As has been public knowledge for decades, Michael’s accomplishment is the result of shrewd pre-planning. Specifically, he’s realized that Press Your Luck’s lights move in only five recurring patterns, and by memorizing them, he can win forever. Upon hearing this, Bill panics, understanding that he’s responsible for both making the show easy to hack and for casting Michael in the first place. Nonetheless, thanks to one of the series’ directors (Fargo’s David Rysdahl), Bill and his fellow suits recognize that this feat isn’t a catastrophe so much as an opportunity. By positioning Michael as an everyman who’s sticking it to corporate CBS, they can make a mint in advertising and ratings, thereby allowing everyone to walk away a winner.

The Luckiest Man in America therefore transforms into a saga about how luck is often fake, the American Dream is frequently a fantasy manufactured via scheming, and legitimately happy endings don’t exist.
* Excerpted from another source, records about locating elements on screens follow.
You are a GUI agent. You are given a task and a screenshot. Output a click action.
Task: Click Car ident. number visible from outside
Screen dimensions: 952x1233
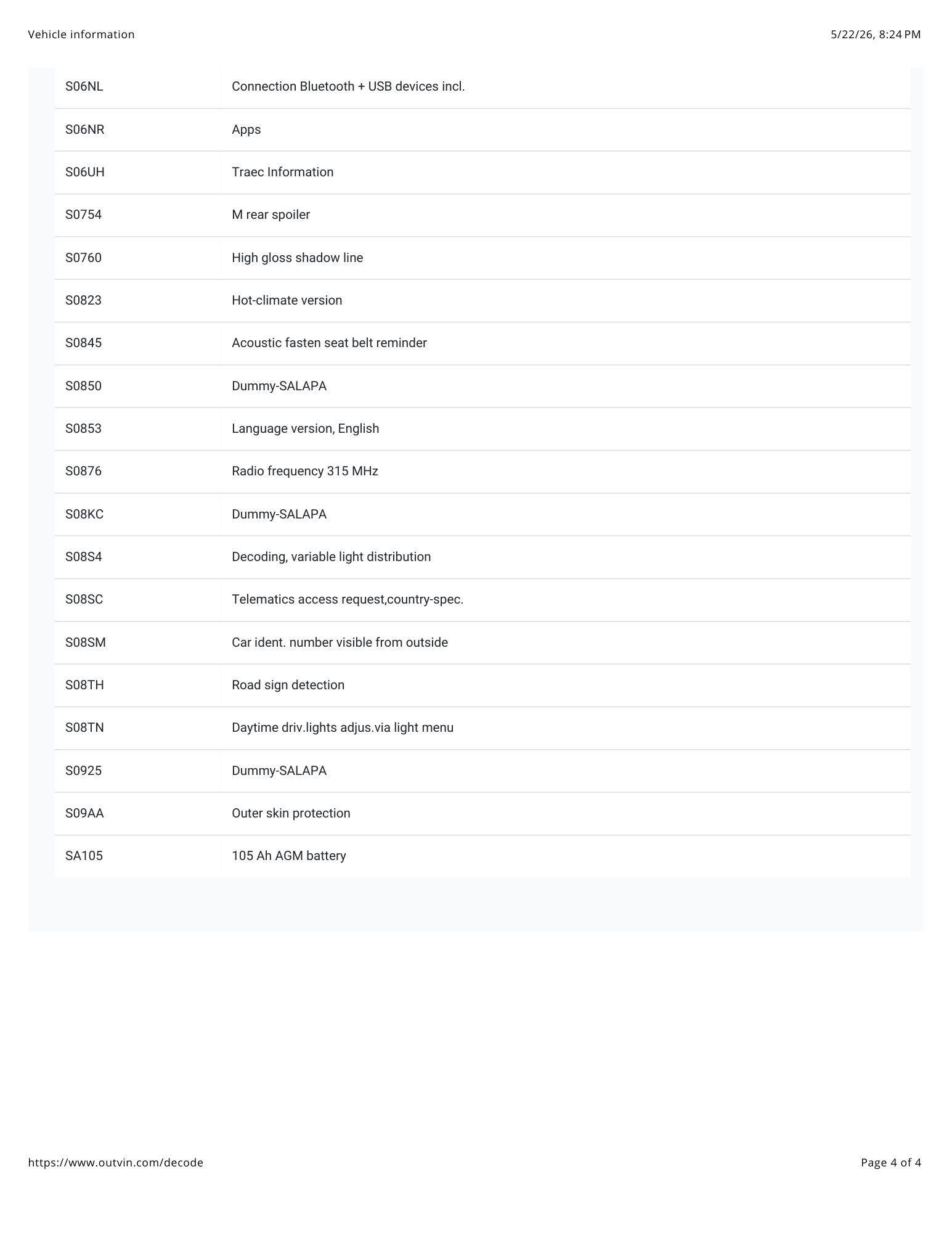point(340,642)
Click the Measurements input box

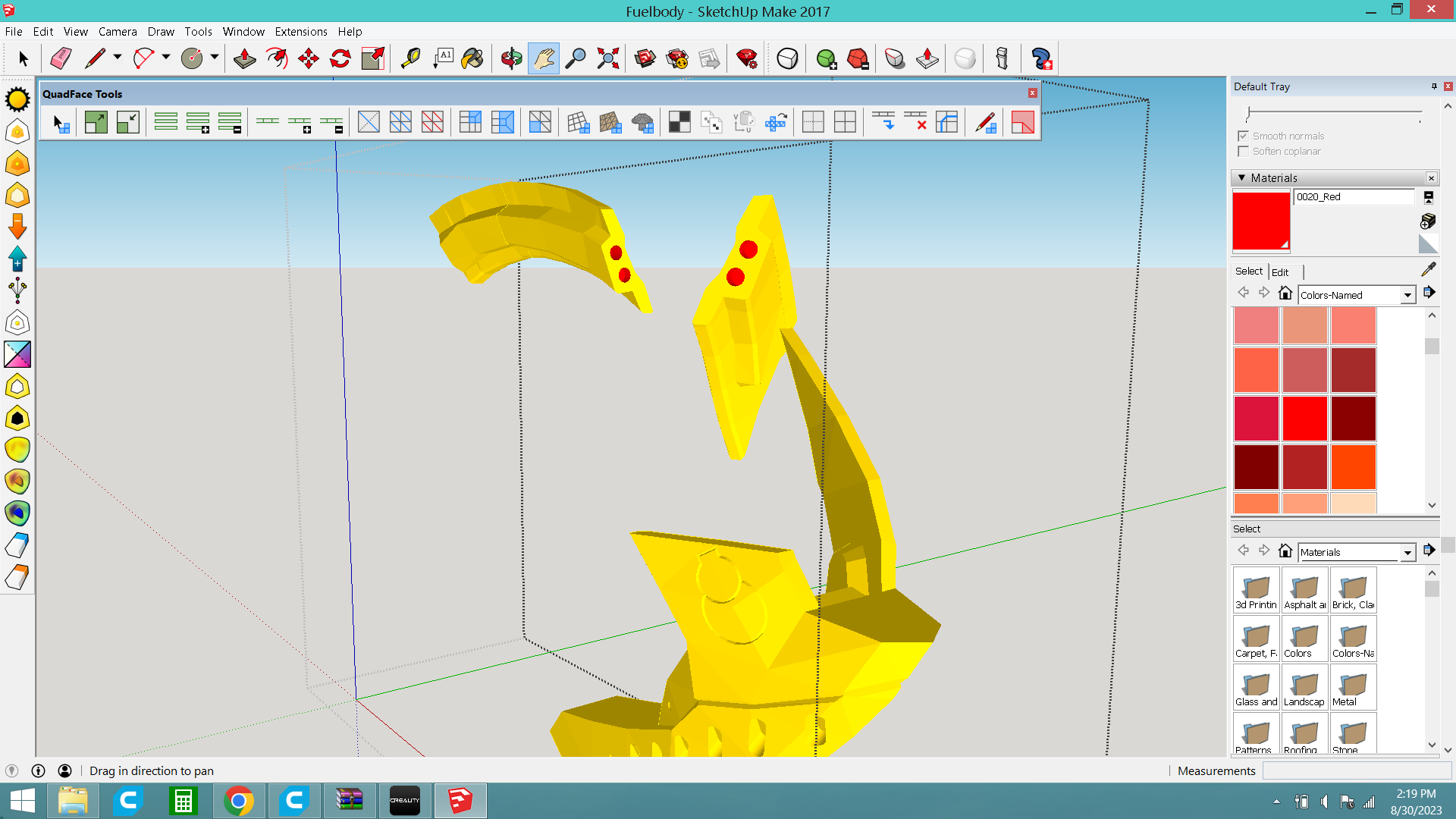coord(1356,770)
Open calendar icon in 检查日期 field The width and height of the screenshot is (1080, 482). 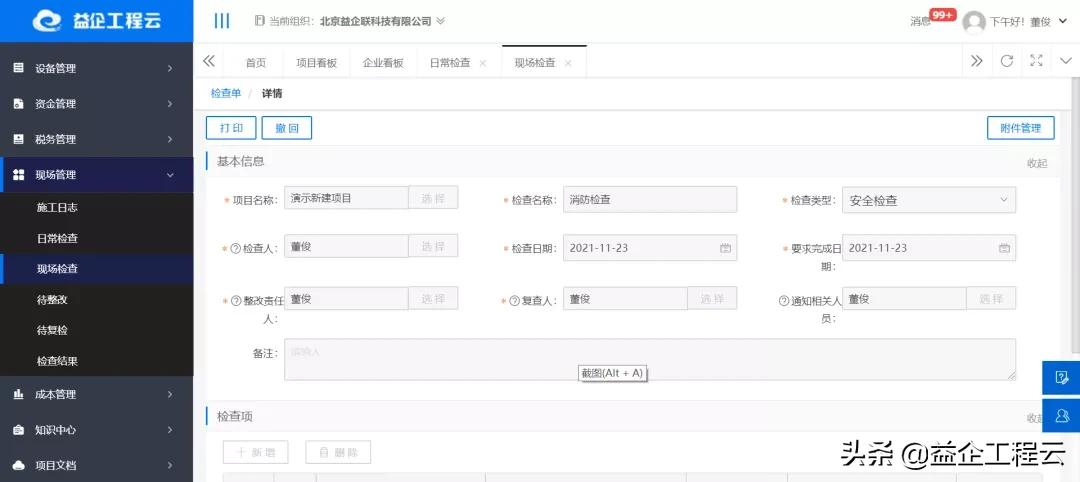click(726, 248)
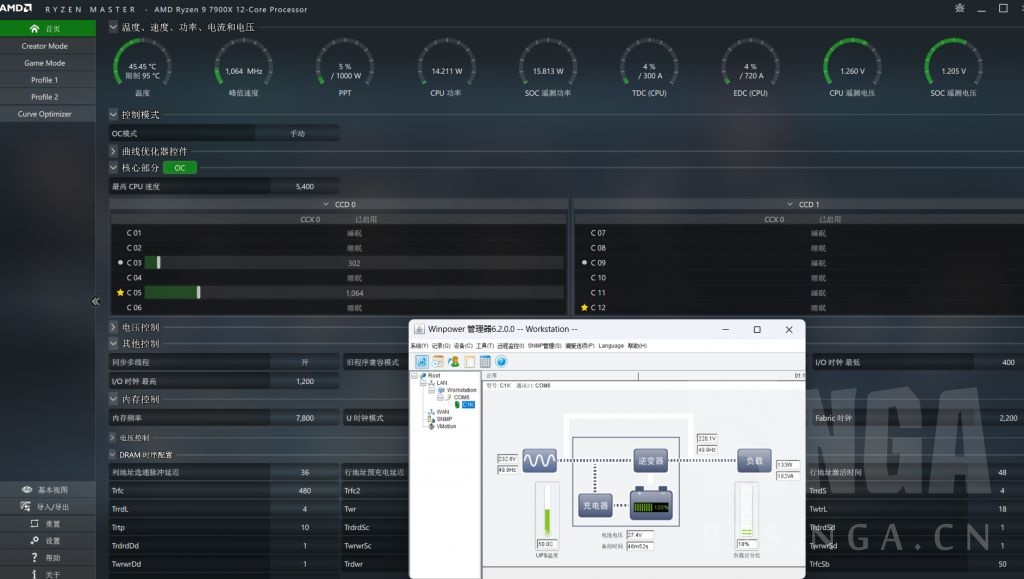Open the blue help icon in Winpower toolbar
The height and width of the screenshot is (579, 1024).
coord(501,361)
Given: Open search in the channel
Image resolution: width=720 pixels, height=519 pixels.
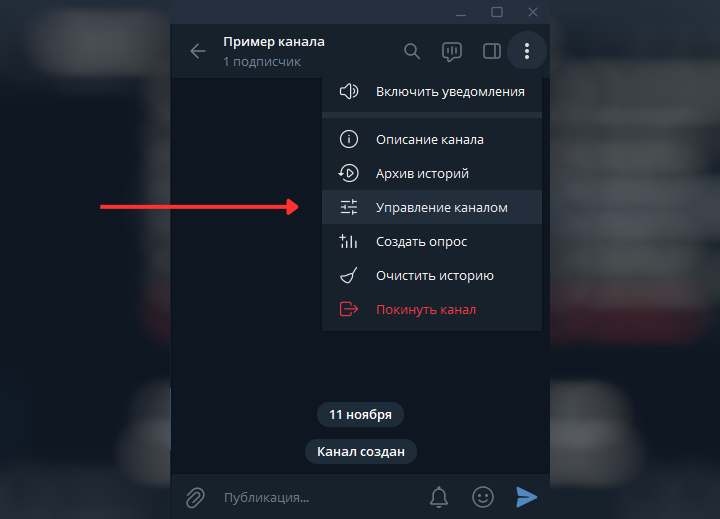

Unfortunately, unlike the nominally similar (if far weightier) Quiz Show, Oliveros’ film barely bothers to cast its micro story as a reflection of macro issues. Far more effort is expended on period production design than on infusing this material with depth; Michael’s familial motivations are a rather weak thread, and almost everyone else involved in the drama is rendered in one dimension.

Goggins, Strathairn, Anderson, and the rest are all serviceable but there’s nothing to their characters other than a bit of amazement and consternation regarding Michael’s achievement, and Oliveros and Maggie Briggs’ script doesn’t help them out with comedy, of which there is none.

Aside from Michael’s brief, accidental, exposition-heavy visit to a talk show hosted by Leon Hart (Johnny Knoxville), The Luckiest Man in the World sticks to its sole Press Your Luck episode, which is ultimately split into two parts to account for Michael’s prolonged streak. In dramatic terms, however, the game show is a dud (it’s just a lot of talentless buzzer-pushing), and despite Hauser’s committed performance, so too is Michael—a sad-sack huckster who did the 1980s equivalent of counting cards. Neither a cheat nor a genius, the film’s title character is simply a clever con man at the right place and the right time—hence the reason that, prior to this feature, few had ever heard of him.